3月は大学への入学や就職が決まり、アパートやマンションの不動産の賃貸契約を結ぶ人が多い時期だと思います。その契約の時に問題となるのが、保証人の問題です。

最近では保証料を払って保証会社を利用する事例も多くなりましたが、まだ契約時に連帯保証人を立てることを求められるケースは多いと思います。

しかしこの不動産賃貸契約時の連帯保証について、2020年4月に行われる民法改正の影響で変わります。一体どのように変わっていくのでしょうか?

保証契約と連帯保証契約の違い

法改正の影響について話す前に、そもそもの民法上の保証契約について説明したいと思います。

他人の債務を保証した場合、その者が債務を弁済できない時に、保証人が代わりにその債務の弁済をする責任を負うものを保証債務と言います(民法第446条第1項)。

これはどういうことかというと、例えば不動産の大家さんと借主とで不動産の賃貸契約を結びます。この契約とは別に、大家さんと保証人の間で保証契約を結びます。

この賃貸契約について、借主が大家に家賃を支払わなかった時、大家から滞納している家賃の請求が保証人に対してきた場合、保証人はその請求に従わなければならないという契約が保証契約です。

しかし保証人は債権者からの請求に対して、様々な権利を主張することができます。そのうち、保証契約にはあって、連帯保証契約にはない権利が2つあります。
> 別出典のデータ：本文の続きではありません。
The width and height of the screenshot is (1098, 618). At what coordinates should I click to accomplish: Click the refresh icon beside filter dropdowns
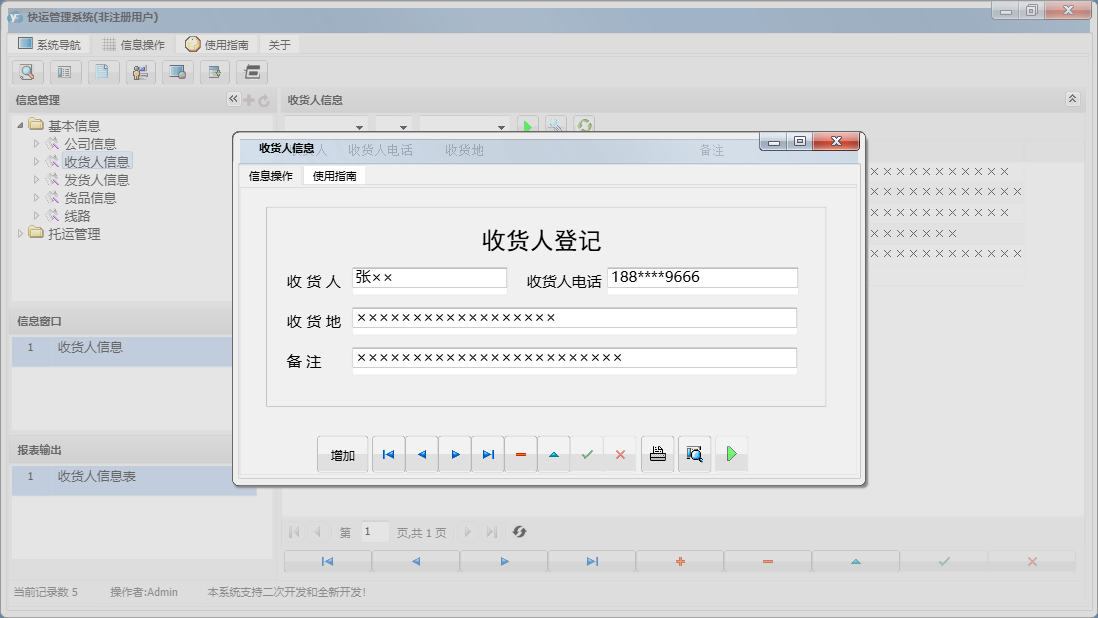pyautogui.click(x=584, y=126)
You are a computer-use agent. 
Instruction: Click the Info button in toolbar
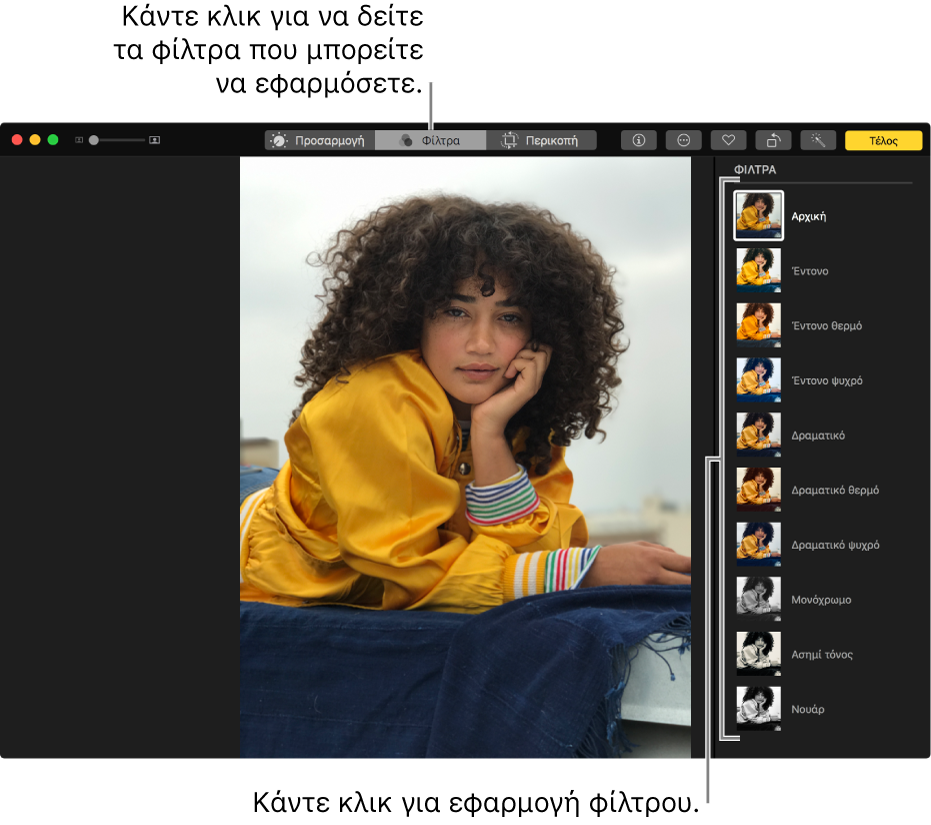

1つ目の権利として、主たる債務者への債務を債権者が保証人に対して請求してきた場合に、まず主たる債務者に対して請求せよと主張することができます。これを「催告の抗弁」といいます(民法第452条)。

先ほどの例で言うと、家賃の滞納分について、大家さんから保証人に請求があった場合、まずは借主に対して請求せよと主張するができるのです。

2つ目の権利として、その後債権者(大家)が保証人に強制執行をしてきた場合、主たる債務者(借主)が債務の弁済が可能であり、かつ、執行が容易であることを証明したときはこの請求を免れることができます。これを「検索の抗弁」といいます(民法第453条)。

しかし連帯保証人については、以上の2つについての権利を有していません(民法454条)。つまり連帯保証人は、大家から家賃の滞納分の請求があった場合、まずは家の借主に請求しろと主張することはできず、また借主に家賃を返すだけの資産があると証明した場合でも、滞納分の家賃の請求に応じなければならないのです。

実際の不動産賃貸契約の現場では、通常の保証契約を結ぶことはほとんど無く、連帯保証契約を結ぶことになるのがほとんどです。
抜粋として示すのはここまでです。